Semi-automation of evidence and gap map
The primary product of our workstrand is the Employment and Health Evidence and Gap Map (EGM). The strength of EGMs lies in their ability to simplify complex and diverse research findings in a visual and interactive way. They are helpful in navigating and locating relevant evidence, as well as highlighting research gaps. Allowing multiple questions to be explored, they can provide a fresh perspective on important topics. This Employment and Health review was managed using EPPI-Reviewer to help researchers collaborate, conduct, and manage each step of the review efficiently. Soon after the map publication, we sought to carry out a methodology study to semi-automate, modify and update the review process by developing a binary classifier to support the screening of update searches (See Figure 1). This was carried out in collaboration with the software developers (EPPI-Center at UCL).

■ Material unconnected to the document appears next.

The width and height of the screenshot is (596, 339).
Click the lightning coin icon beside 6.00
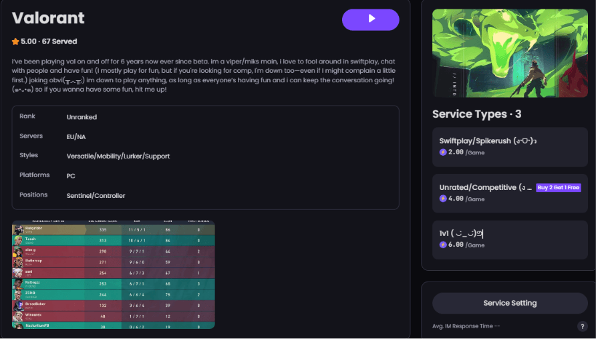pos(443,245)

Figure 1: Review workflow. Adapted from Ghouze Z. & Dehdarirad H. (2025) Automation. EPPI Centre, University College London (2025). Adapted with Permission.

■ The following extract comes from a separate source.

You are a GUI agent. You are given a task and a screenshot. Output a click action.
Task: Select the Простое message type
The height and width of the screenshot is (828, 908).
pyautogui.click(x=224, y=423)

Developing the custom classifier required familiarisation of the software. The retrieval, identification and coding of studies were expanded through the exploration of a suite of software features, such as its direct connection with OpenAlex a comprehensive open database that connects the world's research outputs, providing a single data source for studies. We used the software’s “search and browse” facility to bypass manual collection and duplicate checking of records from multiple searches across various databases. Developing an accurate model for classifying new references (as likely relevance) was not simple, because of the broad topic area and inclusion criteria, the heterogeneity of included reviews, and the existing training data being quite small. We did refine the classifier as more items were manually screened, and checked the performance (the accuracy of its classification of items as relevant or not) of the model against three new searches (totalling 1.7K records since 2021) that have been manually screened. The classifier can now support the review process in determining the likely relevance of studies within a search and identifying the cut-off point for manual screening and selection.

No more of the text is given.